Is it going to help consumers manage the cost-of-living crisis? No. They’ve got low prices for that. Will it make them love the brand a bit more during incredibly difficult times? Most definitely.

Since dropping the free coffee scheme, Waitrose has lost market share.

They’re planning on bringing it back.

Charlene Charity, head of strategy, Digitas

Given the predicted hardship, although many brands are hoping loyalty schemes will secure a share of shrinking wallets, this will only be the case if brands:

Know their customers: Understand the impact of cost of living on their audiences and what levers they need to pull to keep them coming back. For Tesco and McDonald's, the significantly reduced 'Club Card' price and the McDonald's points equals 'free food' value exchanges are relevant and attractive to their customer base. Similar approaches wouldn't be as successful for higher-end and luxury brand consumers, who react better to personalised and exclusive experiences.

Know what they stand for: Brands need to be clear on where they sit in a time of hardship. At Digitas, we use frameworks to ensure that brands are perceived in the right way, as well as understanding how different consumers will react to your brand in difficult times and what you need to do in return.

So, as with all things in life, it depends how much you know and what you do with that knowledge.

Brad Gilbert, senior communications strategist, VCCP Media

During recessions, brands may struggle to maintain loyalty as consumers downgrade or abandon categories. However, one brand’s loyalty loss can be another’s gain e.g. a champagne brand’s loyalty loss can be a prosecco brand’s gain. A loyalty scheme may limit that but cannot overcome harsh economic realities alone.

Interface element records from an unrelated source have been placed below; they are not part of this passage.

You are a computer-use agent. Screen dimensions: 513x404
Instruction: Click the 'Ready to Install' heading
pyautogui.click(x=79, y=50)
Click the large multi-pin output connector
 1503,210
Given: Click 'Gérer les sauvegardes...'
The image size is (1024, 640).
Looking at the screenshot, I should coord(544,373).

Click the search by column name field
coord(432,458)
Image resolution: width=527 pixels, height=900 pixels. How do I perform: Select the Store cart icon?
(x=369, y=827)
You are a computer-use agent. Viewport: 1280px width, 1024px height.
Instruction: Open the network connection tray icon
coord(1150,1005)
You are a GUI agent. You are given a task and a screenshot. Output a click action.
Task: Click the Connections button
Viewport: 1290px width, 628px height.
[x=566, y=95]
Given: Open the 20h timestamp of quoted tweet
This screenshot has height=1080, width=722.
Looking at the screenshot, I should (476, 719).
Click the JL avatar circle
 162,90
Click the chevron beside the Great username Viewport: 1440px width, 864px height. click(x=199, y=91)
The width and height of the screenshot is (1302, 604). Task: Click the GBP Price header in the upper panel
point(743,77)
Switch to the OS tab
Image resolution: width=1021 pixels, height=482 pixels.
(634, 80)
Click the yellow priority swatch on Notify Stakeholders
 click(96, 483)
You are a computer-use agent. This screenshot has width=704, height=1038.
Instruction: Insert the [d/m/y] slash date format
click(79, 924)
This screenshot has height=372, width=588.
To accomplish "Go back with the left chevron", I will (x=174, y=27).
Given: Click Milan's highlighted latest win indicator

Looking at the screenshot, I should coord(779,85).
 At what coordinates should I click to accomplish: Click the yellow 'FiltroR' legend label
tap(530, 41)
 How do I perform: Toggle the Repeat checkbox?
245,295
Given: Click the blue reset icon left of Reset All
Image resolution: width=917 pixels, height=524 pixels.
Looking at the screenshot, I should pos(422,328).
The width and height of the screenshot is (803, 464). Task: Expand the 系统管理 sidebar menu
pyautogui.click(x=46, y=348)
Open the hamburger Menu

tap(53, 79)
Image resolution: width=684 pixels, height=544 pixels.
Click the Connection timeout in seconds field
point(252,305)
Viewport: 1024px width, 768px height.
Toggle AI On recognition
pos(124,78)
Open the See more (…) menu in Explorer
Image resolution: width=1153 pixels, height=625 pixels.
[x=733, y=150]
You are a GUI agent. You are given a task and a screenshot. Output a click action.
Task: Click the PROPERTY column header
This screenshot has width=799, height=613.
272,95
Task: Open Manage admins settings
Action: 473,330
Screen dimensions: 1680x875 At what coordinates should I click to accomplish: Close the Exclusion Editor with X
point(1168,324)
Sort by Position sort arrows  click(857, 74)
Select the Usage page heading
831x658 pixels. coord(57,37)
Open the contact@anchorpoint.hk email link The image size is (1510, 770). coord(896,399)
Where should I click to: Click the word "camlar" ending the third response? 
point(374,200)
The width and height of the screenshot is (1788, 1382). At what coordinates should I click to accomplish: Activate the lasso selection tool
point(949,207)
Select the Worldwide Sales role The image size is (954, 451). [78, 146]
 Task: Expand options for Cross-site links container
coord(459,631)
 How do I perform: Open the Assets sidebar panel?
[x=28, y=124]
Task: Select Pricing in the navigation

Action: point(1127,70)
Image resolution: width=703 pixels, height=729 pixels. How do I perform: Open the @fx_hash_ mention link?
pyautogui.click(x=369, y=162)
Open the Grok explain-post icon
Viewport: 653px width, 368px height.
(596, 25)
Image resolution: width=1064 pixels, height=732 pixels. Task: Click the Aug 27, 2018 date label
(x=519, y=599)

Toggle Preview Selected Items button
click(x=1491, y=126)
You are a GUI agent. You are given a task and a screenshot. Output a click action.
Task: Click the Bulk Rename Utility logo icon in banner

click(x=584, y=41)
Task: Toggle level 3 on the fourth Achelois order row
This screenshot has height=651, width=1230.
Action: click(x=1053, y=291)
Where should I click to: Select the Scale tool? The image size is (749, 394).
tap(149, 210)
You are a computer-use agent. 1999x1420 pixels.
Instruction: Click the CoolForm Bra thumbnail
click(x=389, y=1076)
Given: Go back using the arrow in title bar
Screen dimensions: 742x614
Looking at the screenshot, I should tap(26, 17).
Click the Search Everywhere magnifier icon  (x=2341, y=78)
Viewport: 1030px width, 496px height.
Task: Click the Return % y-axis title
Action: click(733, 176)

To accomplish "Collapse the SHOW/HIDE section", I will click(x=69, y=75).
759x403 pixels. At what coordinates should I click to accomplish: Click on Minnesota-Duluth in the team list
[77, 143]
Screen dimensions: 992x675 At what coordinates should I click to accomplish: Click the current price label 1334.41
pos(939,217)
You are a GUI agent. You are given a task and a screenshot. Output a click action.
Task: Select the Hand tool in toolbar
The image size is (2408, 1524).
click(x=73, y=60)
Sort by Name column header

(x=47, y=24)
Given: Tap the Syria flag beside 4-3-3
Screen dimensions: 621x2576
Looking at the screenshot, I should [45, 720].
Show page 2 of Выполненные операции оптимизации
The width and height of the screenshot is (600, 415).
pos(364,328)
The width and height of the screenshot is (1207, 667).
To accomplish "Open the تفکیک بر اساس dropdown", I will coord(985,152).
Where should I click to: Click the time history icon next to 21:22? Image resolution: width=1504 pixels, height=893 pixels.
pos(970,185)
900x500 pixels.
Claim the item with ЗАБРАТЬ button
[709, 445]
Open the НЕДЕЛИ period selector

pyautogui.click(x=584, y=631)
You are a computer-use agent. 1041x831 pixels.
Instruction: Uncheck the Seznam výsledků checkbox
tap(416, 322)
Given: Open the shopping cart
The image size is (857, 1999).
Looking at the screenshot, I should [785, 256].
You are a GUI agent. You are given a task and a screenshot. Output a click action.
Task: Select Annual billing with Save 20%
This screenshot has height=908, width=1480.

A recent example of loyalty success in hard times is Tesco’s Clubcard efforts that helped push their market share to a four-year high. Recent changes made it a win-win-win proposition for customers (prices), Tesco (data and sales) and suppliers (targeted advertising via Tesco).

However, Tesco’s market share remains below its 30% share a decade ago. Conversely, discounters Aldi and Lidl have quadrupled their combined market share to around 16% in the same period using a penetration strategy e.g. more stores, broadcast reach etc.

We know across categories and markets the ‘Law of Double Jeopardy’ persists i.e. brands with less market share have fewer customers that are less loyal. Related to that we know in general, brand growth strategies should emphasise penetration (e.g. Lidl & Aldi) over loyalty.

So, loyalty schemes are often necessary weapons in a marketer’s arsenal but are unlikely to be the best one even in harsh economic environments.